Are you sometimes embarrassed by what you come up with? Does the "normal" side of you feel uncomfortable with the dark parts of your work?
I can read that a couple of ways. If you mean something that I've done creatively that I wouldn't have done in my everyday life - for instance, posing in a certain way for a photograph that I wouldn't show my grandmother - then, yes, there are times that I might be embarrassed by something I've done. But in terms of songwriting... well, I suppose there are times when I might listen back to a song and cringe. I'll think, Oh my God, that was just appalling, how could I ever have written that lyric? Yes, that does happen."

The lyrics on your first two albums had an out-of-controlness about them, as though you were hurling words at a blank piece of paper. How do you feel about them now?
A mixture of feelings. I feel very affectionate towards a lot of the songs, probably because I was much younger then. But again, there are lyrics that I can't accept even though they were written when I was only 20. I think I was quite a naïve 20-year-old, so when I first moved into music it was like getting everything off my chest in one fell swoop. It all came pouring out. And because I also was very mixed up and feeling misunderstood - like we all are at that age - that went into the music in a very extreme way. What I wanted to do was to shock: I wanted to do something shocking. That's what led to the words being as extreme as they are.

What will your next album be like?
A lot of the songs I've already written delve into dark areas again.

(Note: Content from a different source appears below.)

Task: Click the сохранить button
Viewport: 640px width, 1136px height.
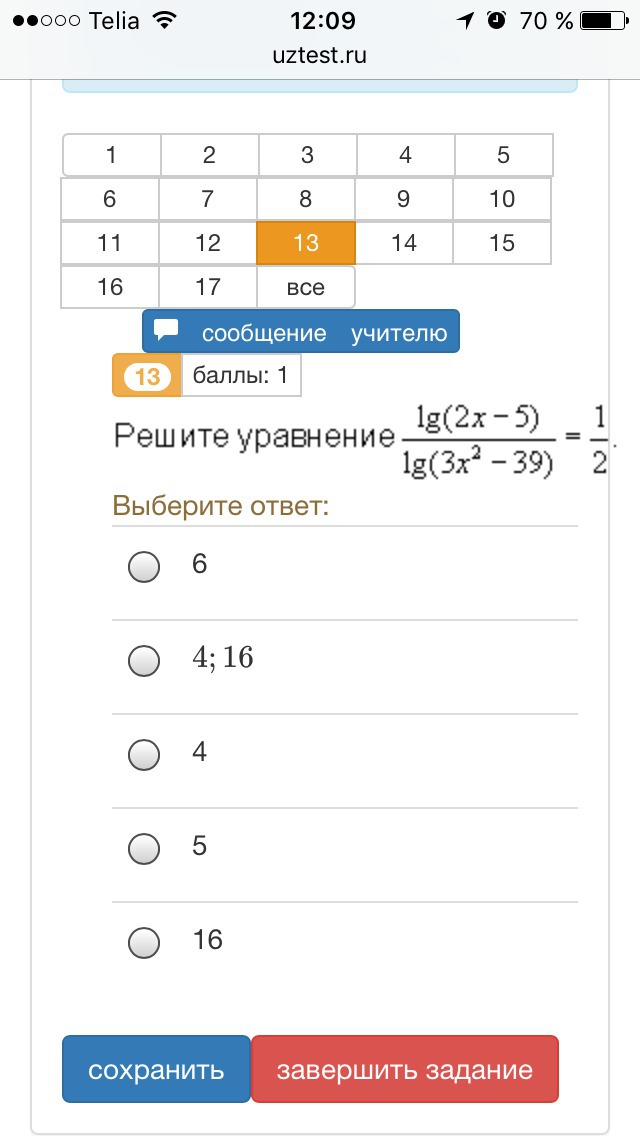Action: pyautogui.click(x=156, y=1069)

Stories From The City... satisfies a piece of me, but it doesn't satisfy me in a whole way. I'm still looking for something that kind of covers all areas and I am very, very drawn to music that is unsettling, uncomfortable, dark, dealing with taboo subject matter. That's really where my heart of hearts lies.

By necessity and by choice, Polly Harvey doesn't make art that comes fluently to her. She makes art that involves labour and digging deep within - which is why she makes it, why there's so much of her in it, and why Captain Beetheart's phone rings every time she can't take any more of it. Like Beefheart, there's a chance that music won't be Harvey's outlet forever. She has already started to act in films (she starred in Hal Hartley's The Book Of Life in 1998, and more work is pencilled in for the spring), and also sculpts and writes poetry.

Harvey is an extremist: that stuff about Gallo being a 100 percenter could easily have been said about her. She currently puts 100 per cent into music and gets a fair percentage in return. "It's important that I'm always pushing boundaries and being able to satisfy that creative need of expression. At the moment, music still fulfils that for me, but there might come a time when I can say things better through a different medium. Whether that's going to be sculpture, acting, writing poetry or filmrnaking, I don't know. But I'm sure there'll be a time when I'll give 100 per cent in some other area."

And most likely garner plaudits on both sides of the Atlantic.